Luminar lays off 20% of its staff amid restructuring

Lidar provider Luminar Technologies Inc. laid off 20 percent of its staff Friday amid a restructuring.

According to the company, approximately 140 employees were laid off. Approximately 560 employees remain to help Luminar move toward an “asset-light” business model, the company said.

Luminar is now looking to outsource much of the industrialization process to its automotive industry partners. It counts Volvo Cars and Mercedes-Benz as customers, along with Chinese automaker SAIC, technology provider Mobileye and other global automakers and transportation companies.

The company said the changes will reduce overall costs and generate “strong profitability in unit economics.” Luminar expects to save more than $80 million with those measures in the immediate future and more than $400 million over five years.

The Orlando company hopes to reverse the decline in its stock price, which has fallen from a 52-week high of $8.32 per share last July to a Friday close of $1.68 per share.

“Today we stand at the crossroads of two realities: the core of our business has never been stronger in technology, products, industrialization and commercialization,” CEO Austin Russell wrote in a blog post describing the changes. “However, at the same time, the capital markets' perception of our company has never been more challenging.”

Luminar reached the start of global production of the Volvo EX90 last month. Delays in that program contributed to the company's problems.

Lidar is a sensor that can help driver assistance functions and fully autonomous systems understand the road environment and detect obstacles in the vehicle's path.

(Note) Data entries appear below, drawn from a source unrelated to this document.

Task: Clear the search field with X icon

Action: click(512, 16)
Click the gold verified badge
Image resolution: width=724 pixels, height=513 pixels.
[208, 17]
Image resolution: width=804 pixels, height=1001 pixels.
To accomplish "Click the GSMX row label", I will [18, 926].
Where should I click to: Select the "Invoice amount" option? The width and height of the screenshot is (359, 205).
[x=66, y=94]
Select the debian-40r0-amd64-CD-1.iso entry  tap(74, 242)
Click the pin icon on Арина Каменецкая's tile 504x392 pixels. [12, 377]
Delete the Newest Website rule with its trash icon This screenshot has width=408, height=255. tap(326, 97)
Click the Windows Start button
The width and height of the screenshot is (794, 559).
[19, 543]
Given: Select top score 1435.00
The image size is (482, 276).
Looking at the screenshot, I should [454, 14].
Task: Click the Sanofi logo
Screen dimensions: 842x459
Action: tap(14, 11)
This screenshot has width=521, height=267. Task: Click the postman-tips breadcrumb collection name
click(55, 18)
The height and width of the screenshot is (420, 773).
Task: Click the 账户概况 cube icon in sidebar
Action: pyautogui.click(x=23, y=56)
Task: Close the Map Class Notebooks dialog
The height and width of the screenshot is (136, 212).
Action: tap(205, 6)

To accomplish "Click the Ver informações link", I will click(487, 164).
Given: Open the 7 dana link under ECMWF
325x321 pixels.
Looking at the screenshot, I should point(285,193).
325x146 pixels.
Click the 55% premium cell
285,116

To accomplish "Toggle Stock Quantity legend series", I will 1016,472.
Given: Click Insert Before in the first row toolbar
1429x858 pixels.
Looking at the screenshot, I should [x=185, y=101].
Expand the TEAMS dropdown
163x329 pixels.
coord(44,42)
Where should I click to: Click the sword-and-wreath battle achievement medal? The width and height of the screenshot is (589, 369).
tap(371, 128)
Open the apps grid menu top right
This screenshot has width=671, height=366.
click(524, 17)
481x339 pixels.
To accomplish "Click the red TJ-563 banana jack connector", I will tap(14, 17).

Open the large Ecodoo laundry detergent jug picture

Just days before Friday's announcement, Luminar and other sensor companies received a regulatory tailwind from the federal government.

NHTSA released a new safety standard requiring automated braking systems to detect and avoid pedestrians by September 2029.

Experts believe it will be necessary for automakers that use camera-only systems to incorporate other types of sensors such as radar and lidar.

Luminar hailed the rule as a “milestone for automotive safety and a huge tailwind for long-range lidar technology.”